Page:

Thirty or so years ago, I spent a summer living in a cabin on the south shore of an otherwise uninhabited mountain lake in northern Idaho. The lake was about three-quarters of a mile wide from north to south. Every so often, a moose would swim across the lake from the north shore, stepping out of the water into the cattails just a few yards away from the cabin. Then it would slowly walk off into the thick, moss-hung woods.
We never know when an unforgettable memory is about to arrive, do we?
Years later -- to my surprise and delight -- I discovered the following poem by Robert Frost.
The Most of It
He thought he kept the universe alone;
For all the voice in answer he could wake
Was but the mocking echo of his own
From some tree-hidden cliff across the lake.
Some morning from the boulder-broken beach
He would cry out on life, that what it wants
Is not its own love back in copy speech,
But counter-love, original response.

Goals:
- 1) Summarize the piece about the Idaho lake cabin in two sentences.
- 2) In the piece about the Idaho lake cabin, how wide was the lake from north to south?

Word and element locating data
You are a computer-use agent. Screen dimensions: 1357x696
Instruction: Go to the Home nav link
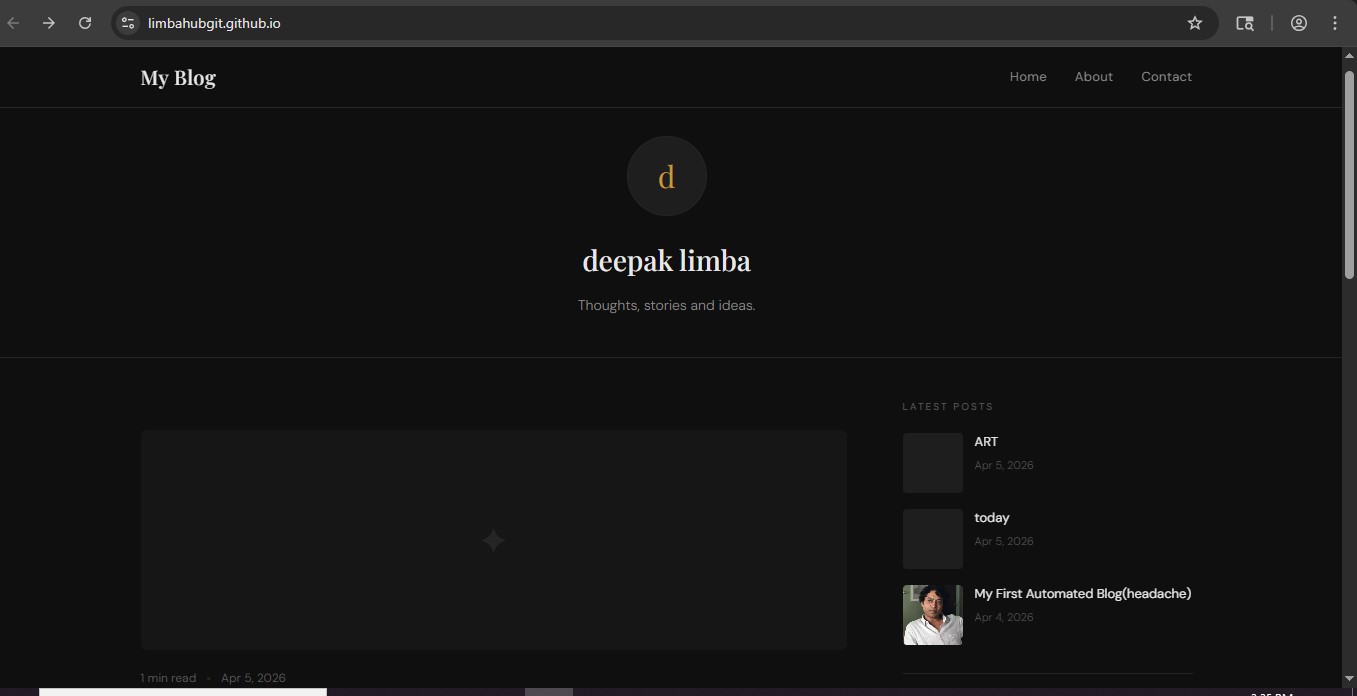pyautogui.click(x=1028, y=77)
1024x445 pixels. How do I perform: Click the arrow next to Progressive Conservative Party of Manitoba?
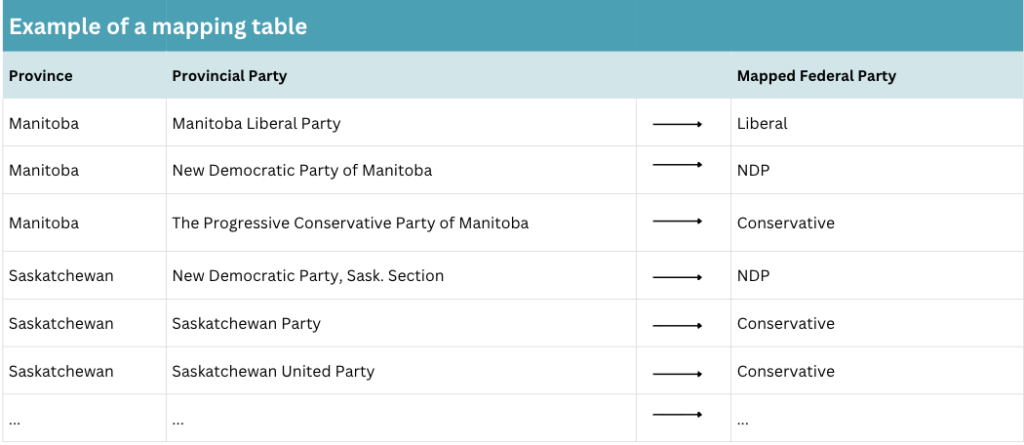677,222

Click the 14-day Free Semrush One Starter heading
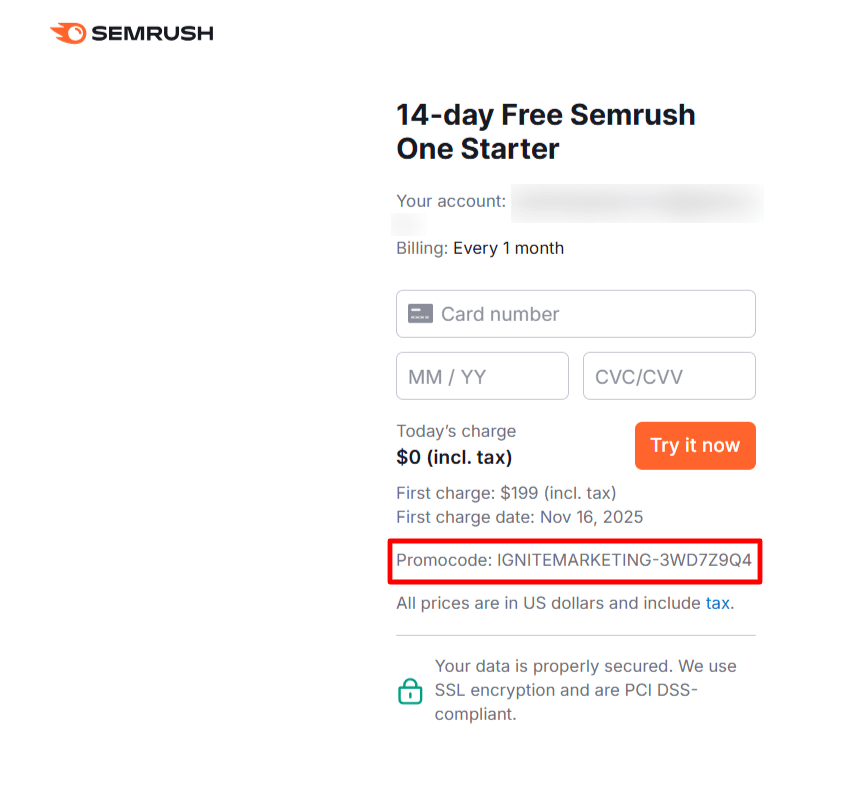545,131
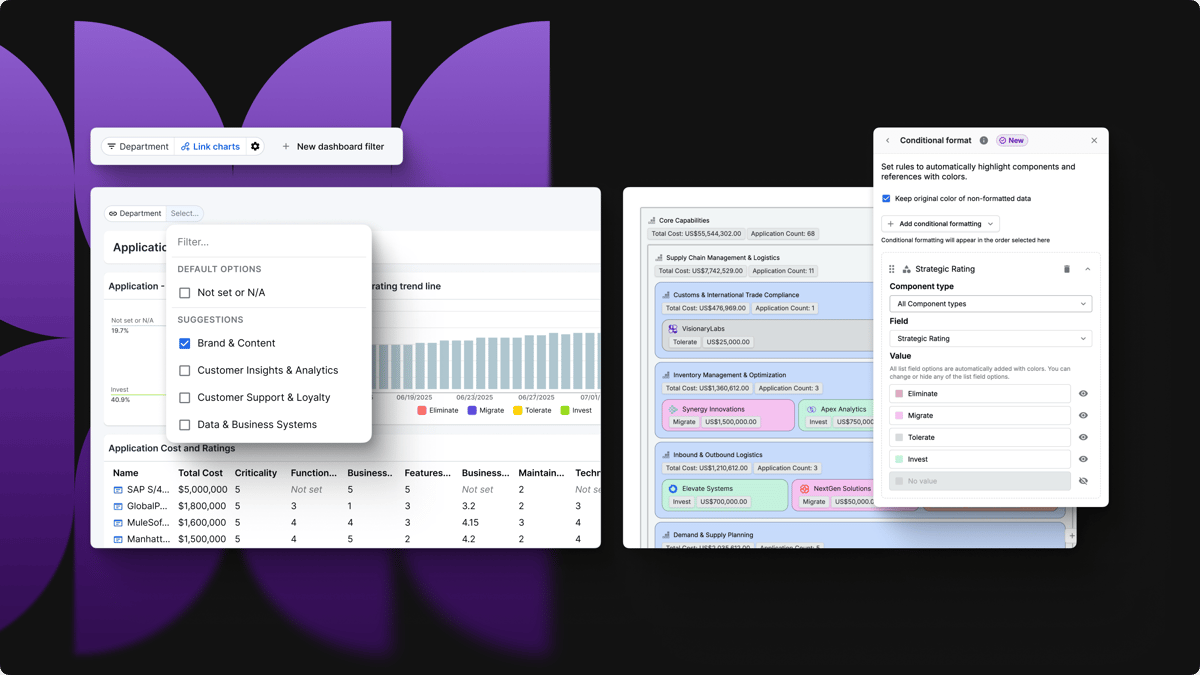Click the Strategic Rating hierarchy icon
Screen dimensions: 1200x675
pos(907,268)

Answers in order:
- 1) About thirty years ago, the writer spent a summer in a cabin on the south shore of an otherwise uninhabited mountain lake in northern Idaho. Sometimes a moose would swim across from the north shore, step into the cattails near the cabin and walk off into the woods, and years later the writer was surprised and delighted to find Robert Frost's poem "The Most of It."

- 2) About three-quarters of a mile.